START Data provided

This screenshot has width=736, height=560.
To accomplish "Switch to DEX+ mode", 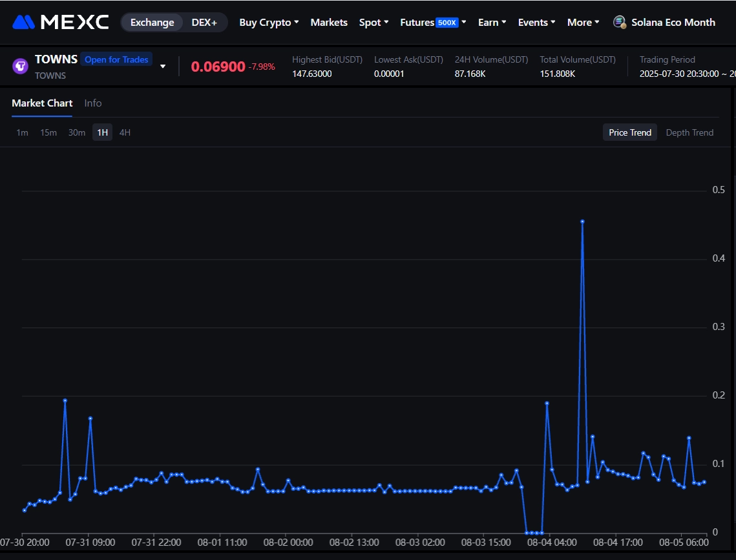I will click(204, 21).
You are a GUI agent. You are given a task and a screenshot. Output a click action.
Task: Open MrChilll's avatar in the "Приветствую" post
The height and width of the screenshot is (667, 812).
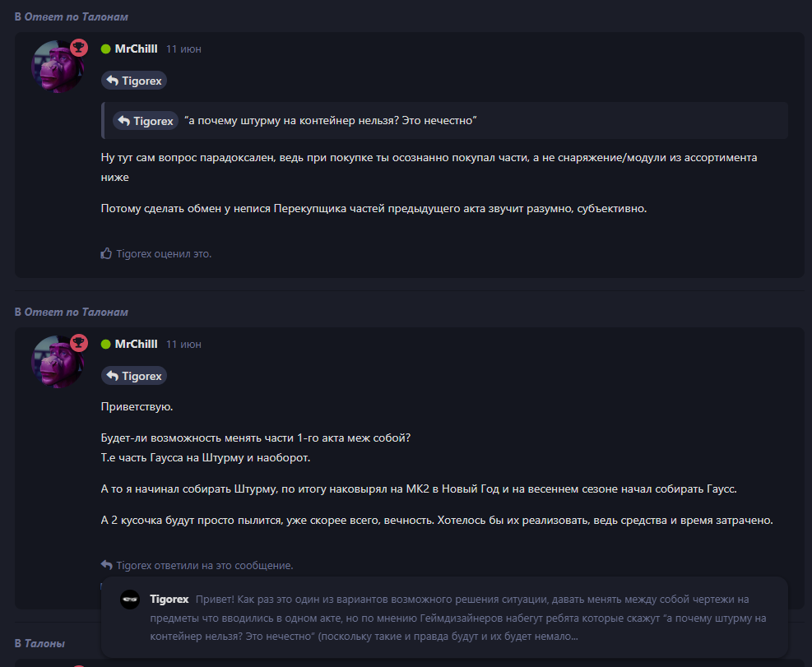(x=56, y=363)
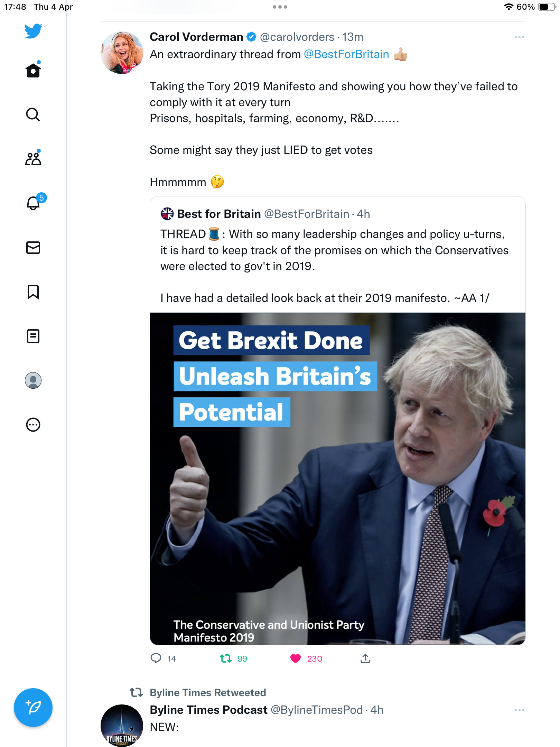This screenshot has width=560, height=747.
Task: Open Communities people icon
Action: [33, 158]
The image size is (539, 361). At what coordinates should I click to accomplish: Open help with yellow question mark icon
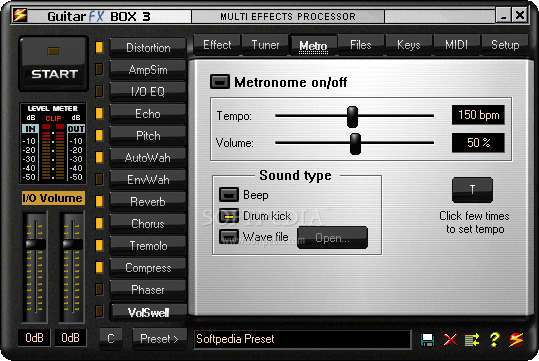(x=494, y=340)
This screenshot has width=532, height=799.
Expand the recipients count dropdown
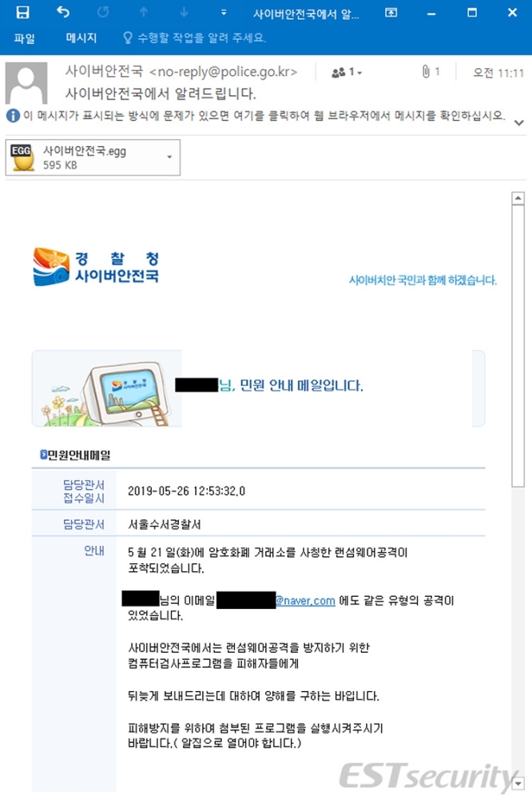coord(347,73)
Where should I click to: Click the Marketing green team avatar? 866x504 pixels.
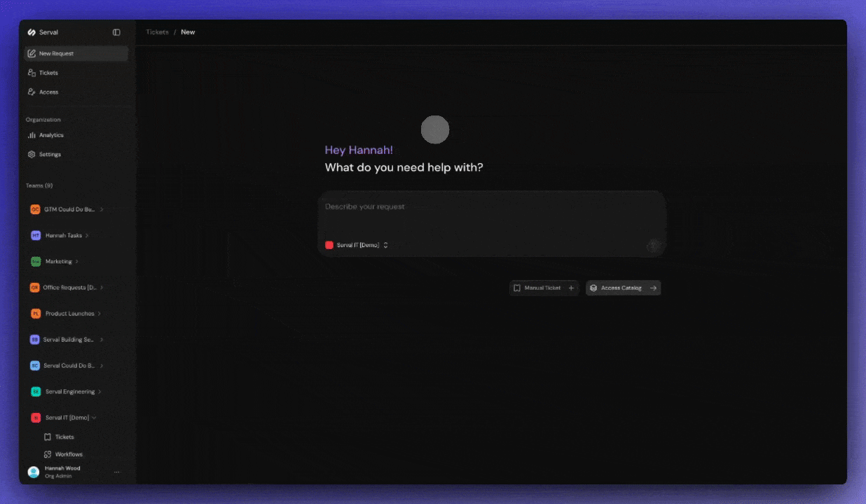(36, 261)
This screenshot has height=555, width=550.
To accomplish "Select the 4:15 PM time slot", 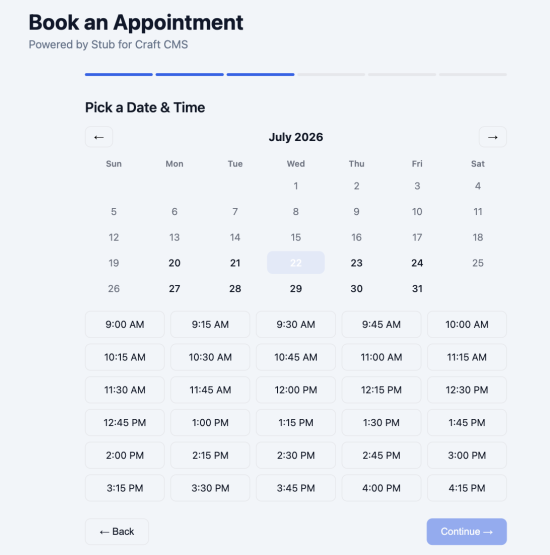I will (467, 488).
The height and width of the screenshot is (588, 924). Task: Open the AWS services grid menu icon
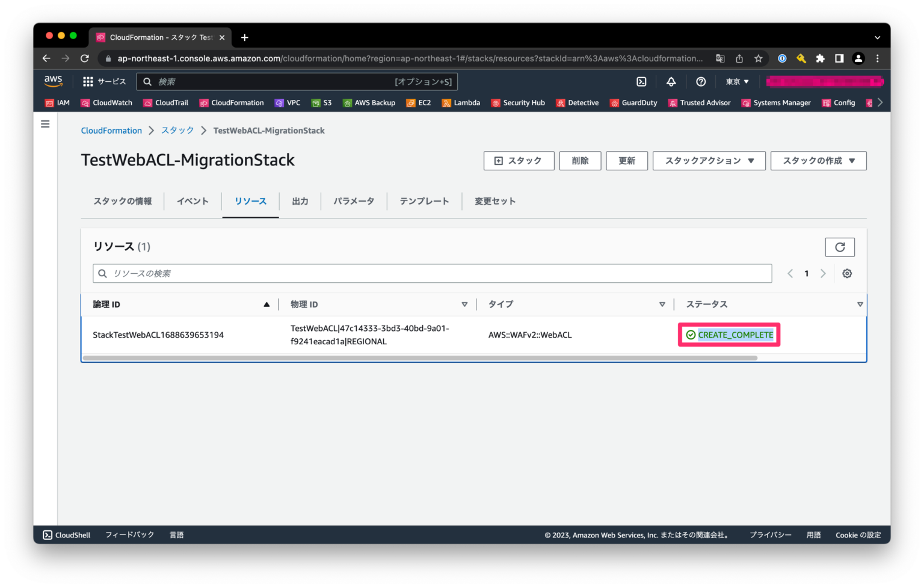tap(87, 81)
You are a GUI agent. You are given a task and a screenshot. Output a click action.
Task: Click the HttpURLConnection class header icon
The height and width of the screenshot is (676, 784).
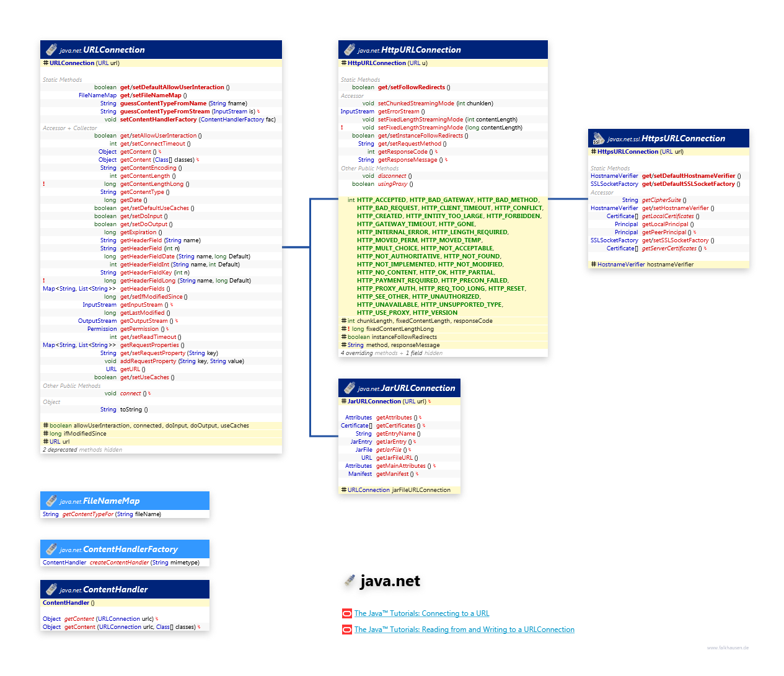click(x=350, y=50)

END Data provided

§ Task requirements: To answer, repeat exactly the lines from the line containing "The height and width of the screenshot is (676, 784)." through the last line of the data above, leaving out all pictures.

§ Solved exercise:
The height and width of the screenshot is (676, 784).
click(x=350, y=50)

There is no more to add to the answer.